■ **EXERCISE OBJECTIVE**: All of the data below should be repeated exactly. Pictures should not be included.

■ **SOURCE MATERIAL**:
--*--
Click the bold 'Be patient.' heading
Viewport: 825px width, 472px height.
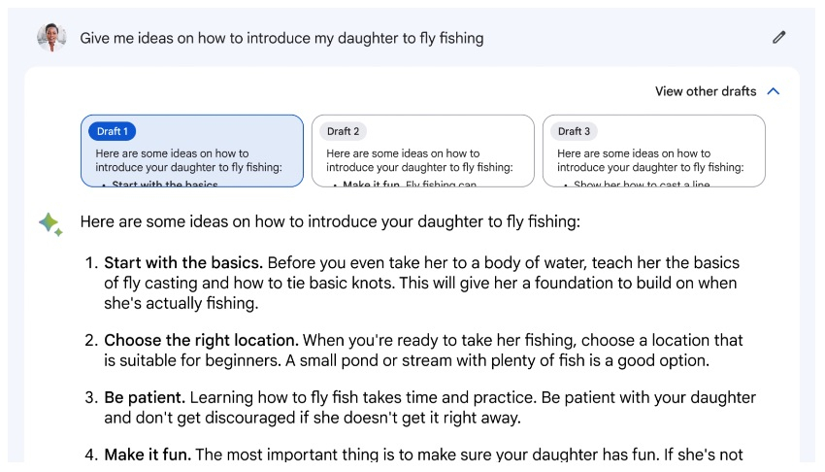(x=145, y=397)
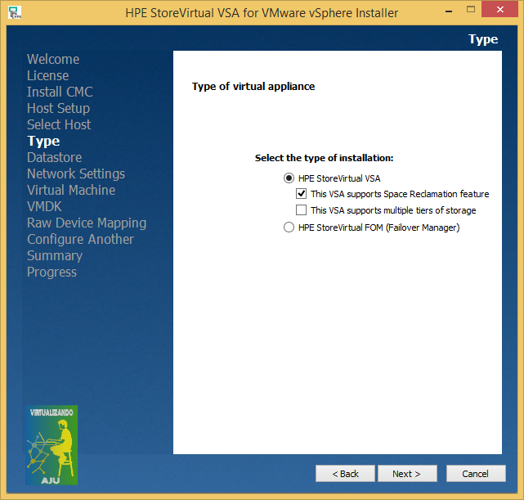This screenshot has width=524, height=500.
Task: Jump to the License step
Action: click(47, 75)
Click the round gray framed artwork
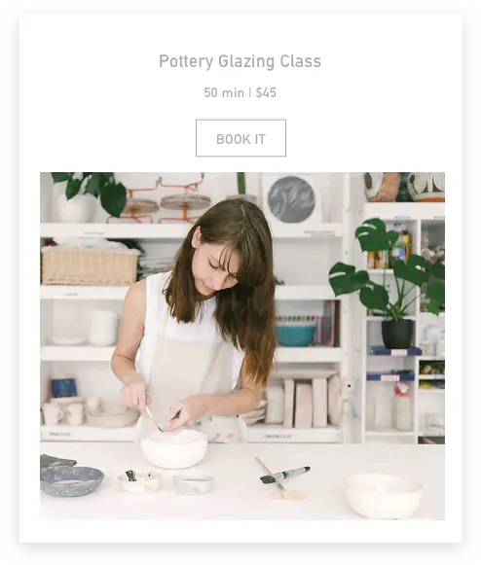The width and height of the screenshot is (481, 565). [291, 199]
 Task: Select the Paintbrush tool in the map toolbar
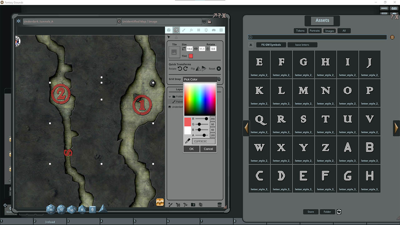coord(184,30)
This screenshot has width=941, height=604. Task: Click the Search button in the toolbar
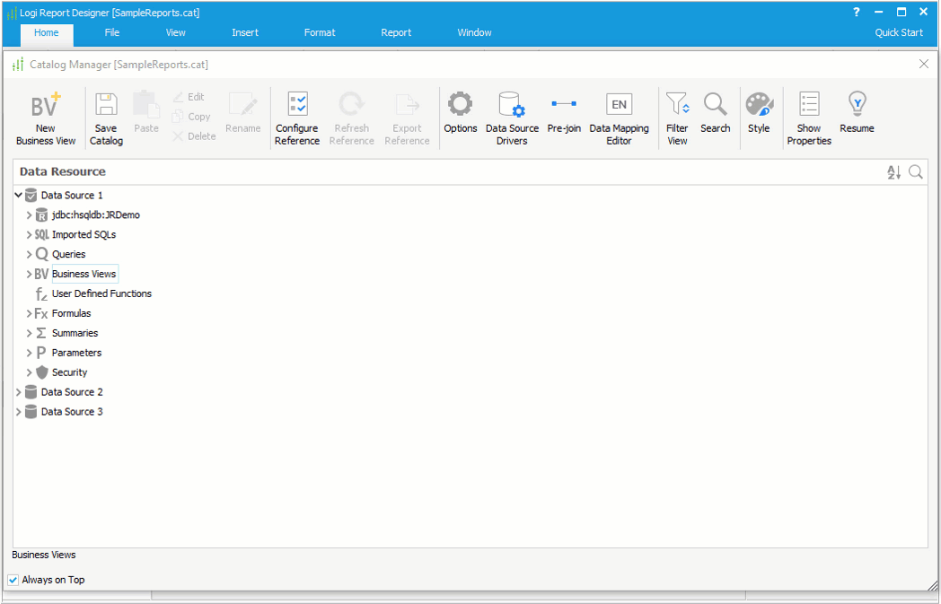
--*--
■ **RESPONSE TO THE TASK**:
Click the bold 'Be patient.' heading
Viewport: 825px width, 472px height.
(x=145, y=397)
This screenshot has width=524, height=500.
Task: Jump to the License step
Action: click(47, 75)
Click the round gray framed artwork
The width and height of the screenshot is (481, 565). [291, 199]
 Task: Select the Paintbrush tool in the map toolbar
coord(184,30)
This screenshot has width=941, height=604. Task: Click the Search button in the toolbar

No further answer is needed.